## [Material provided]
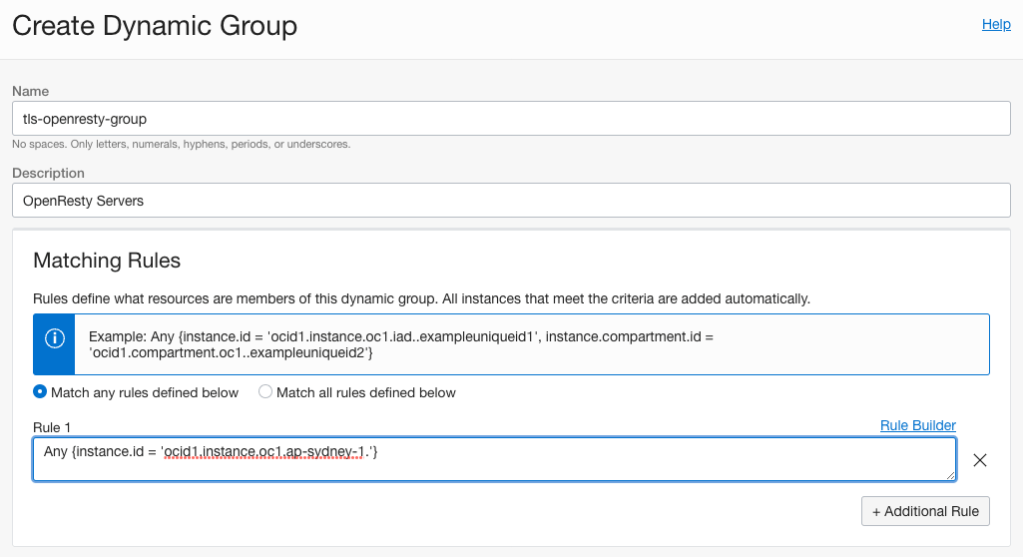Click the Name input field
This screenshot has width=1023, height=557.
(511, 118)
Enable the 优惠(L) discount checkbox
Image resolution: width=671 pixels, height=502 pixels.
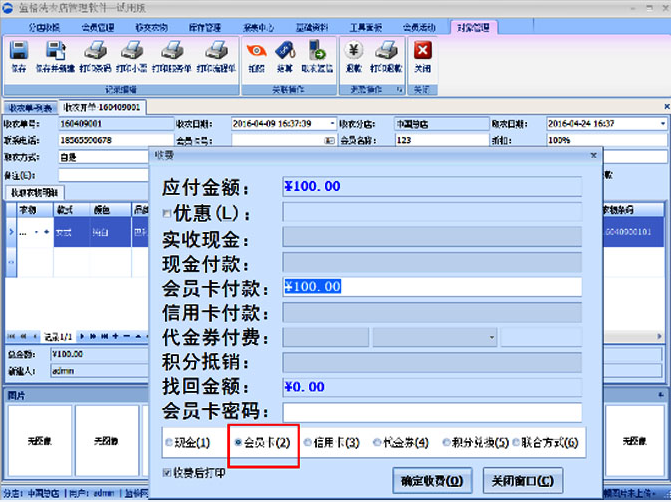click(x=167, y=213)
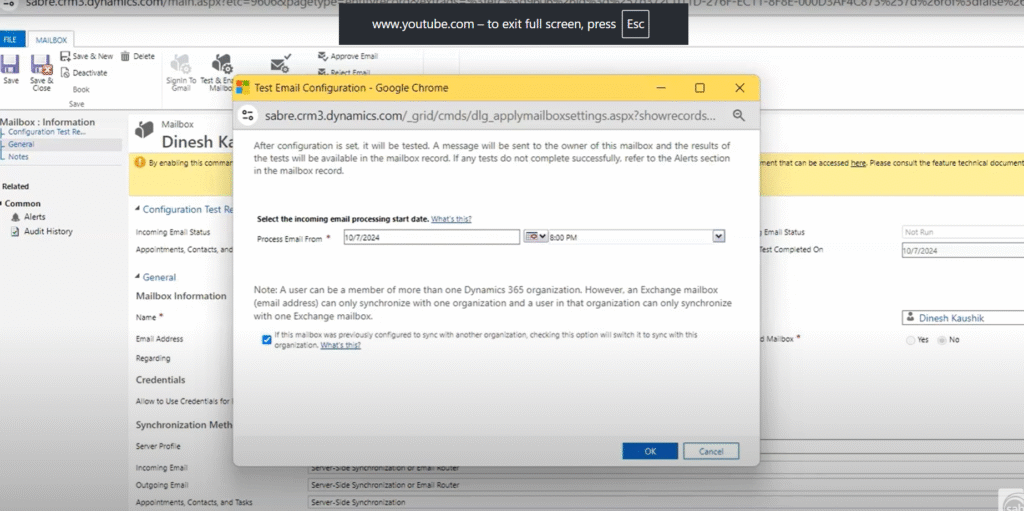Click the Save & New icon
The height and width of the screenshot is (511, 1024).
(x=66, y=57)
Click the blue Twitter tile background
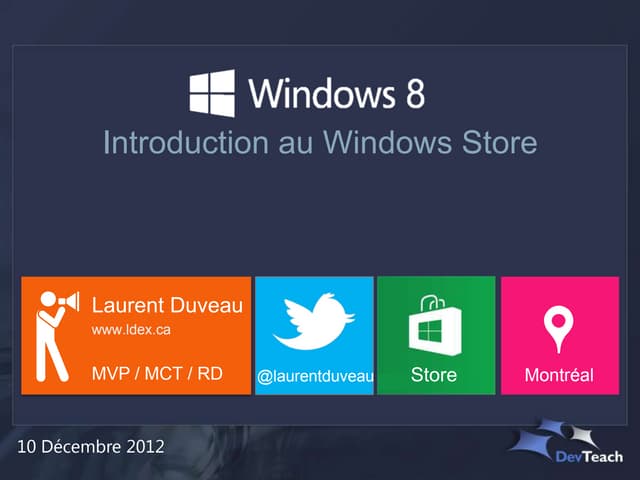 coord(314,336)
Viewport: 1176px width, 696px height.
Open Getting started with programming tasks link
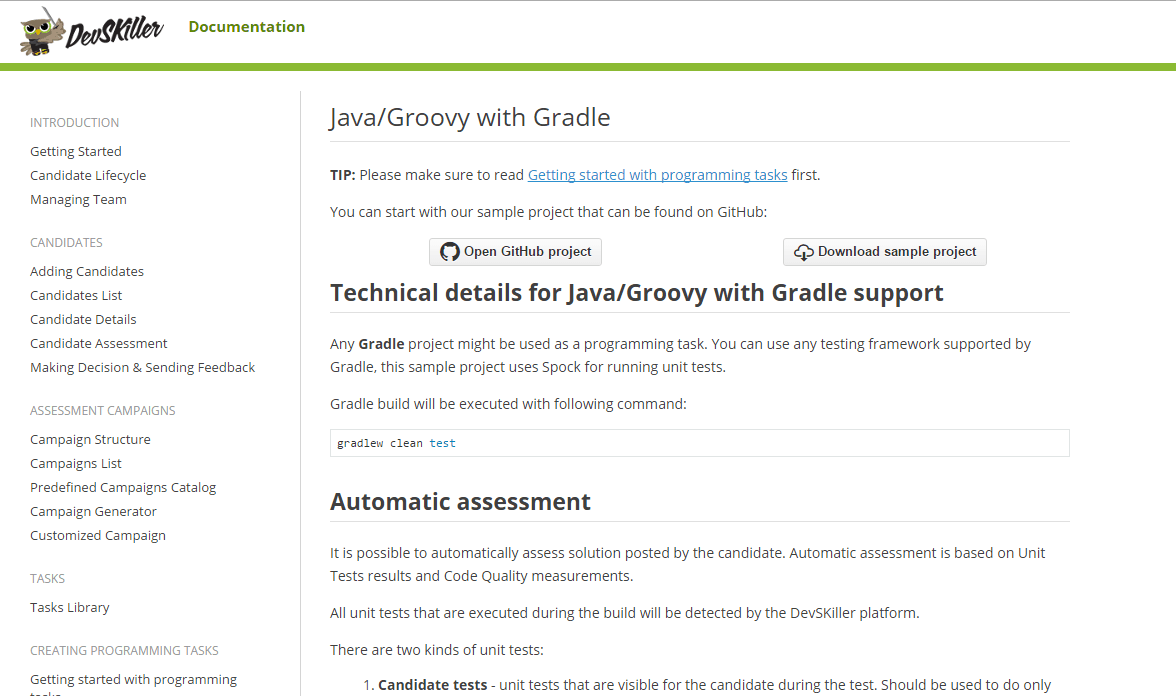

## [What you need to do]
Nothing is needed beyond an exact transcription of the lines from the one containing "Enable the 优惠(L) discount checkbox" to the end of the entries above, with the pictures omitted.

## [Answer]
Enable the 优惠(L) discount checkbox
Image resolution: width=671 pixels, height=502 pixels.
click(x=167, y=213)
Click the Save & New icon
The height and width of the screenshot is (511, 1024).
(x=66, y=57)
Click the blue Twitter tile background
 coord(314,336)
Viewport: 1176px width, 696px height.
Open Getting started with programming tasks link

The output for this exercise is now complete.